Conciliation proceedings may occur in person, telephonically or through an online digital platform. A Commissioner will typically begin conciliation proceedings by explaining the process to the parties, whereafter he will meet with the parties jointly to obtain information about the dispute. Where the Commissioner finds it necessary and depending on the circumstances, he/she can separate the parties to try and negotiate a settlement between the parties.

Reality testing is a method that Commissioners use to assist the parties in finding a possible solution. As an expert on Labour Law, parties should be informed of what the law stipulates and their prospects of success. However, the process is ultimately in their hands and can only be resolved voluntarily.

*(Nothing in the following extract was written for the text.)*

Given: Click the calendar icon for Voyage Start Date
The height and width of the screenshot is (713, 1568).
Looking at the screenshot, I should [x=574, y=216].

At conciliation, a party may appear in person or be represented as follows:

  1. If the party is an employer, a director or employee of that party, or if it is a close corporation, by a member of that close corporation;
  2. Any member of that party’s registered trade union or employer’s organisation, or an office-bearer or official as defined in the Labour Relations Act or an office-bearer or official, as defined in the Act, of a registered federation of trade unions or federation of employer’s organisations;
  3. If the party is a registered trade union, any member of that trade union, or an office-bearer or official as defined in the LRA and authorised to represent that party or an office-bearer or official, as defined by the Act, of a registered federation of trade unions and authorised to represent that party; or
  4. If the party is a registered employer’s organisation, any director or employee of an employer that is a member of that employer’s organisation or any official or office-bearer, as defined in the LRA and authorised to represent that party or an office-bearer or official, as defined by the Act, of a registered federation of employer’s organisations and authorised to represent that party.

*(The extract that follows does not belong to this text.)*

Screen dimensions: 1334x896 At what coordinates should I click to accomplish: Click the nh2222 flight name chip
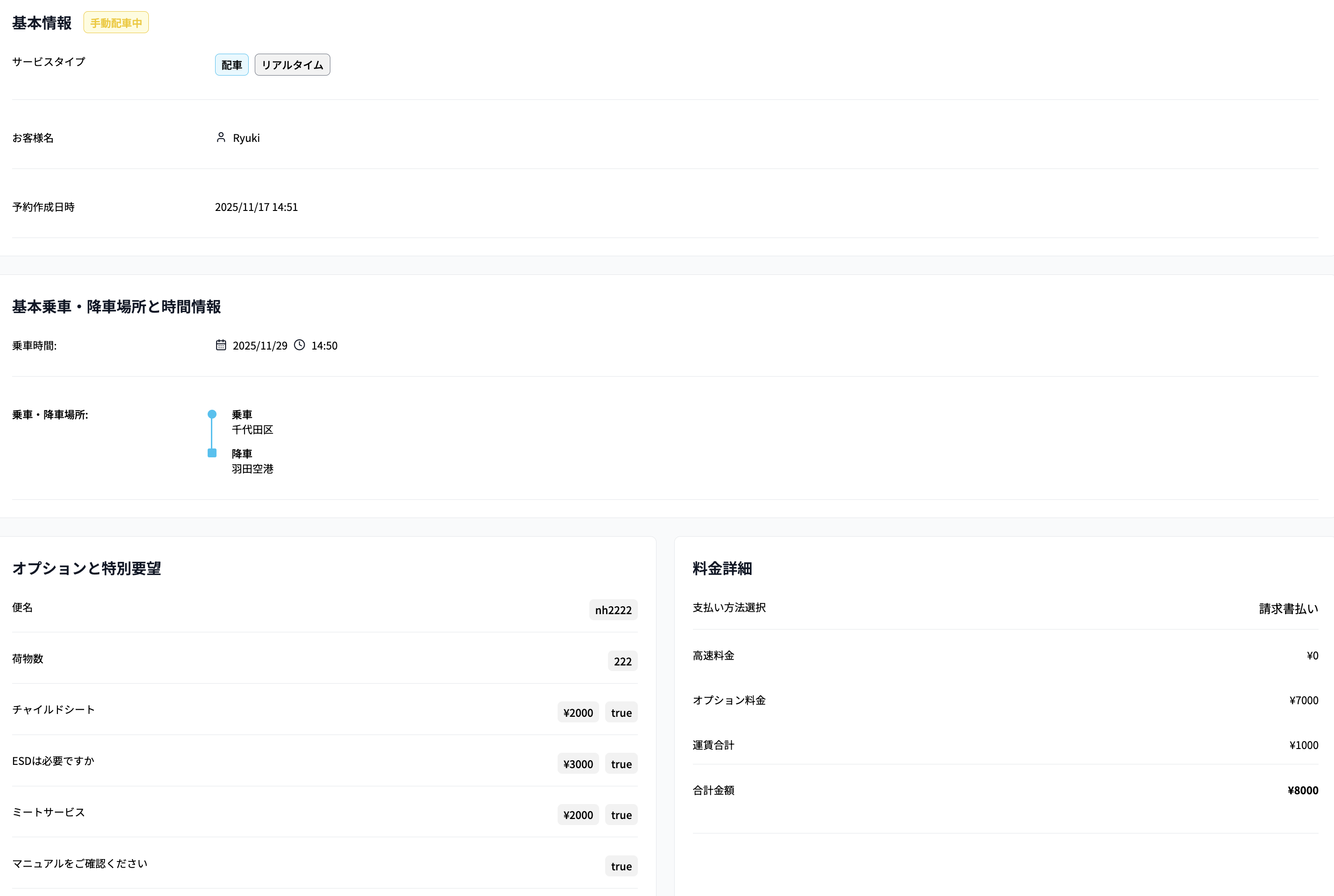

If the parties manage to settle their dispute, the Commissioner will draft a settlement agreement that is binding on the parties. This would be the end of the matter, and the employee will have no further recourse against his employer regarding the dispute that was resolved.

In conclusion, employers and employees should try and engage in meaningful conciliation and attempt to settle their dispute, especially if there is risk involved in arbitrating the matter.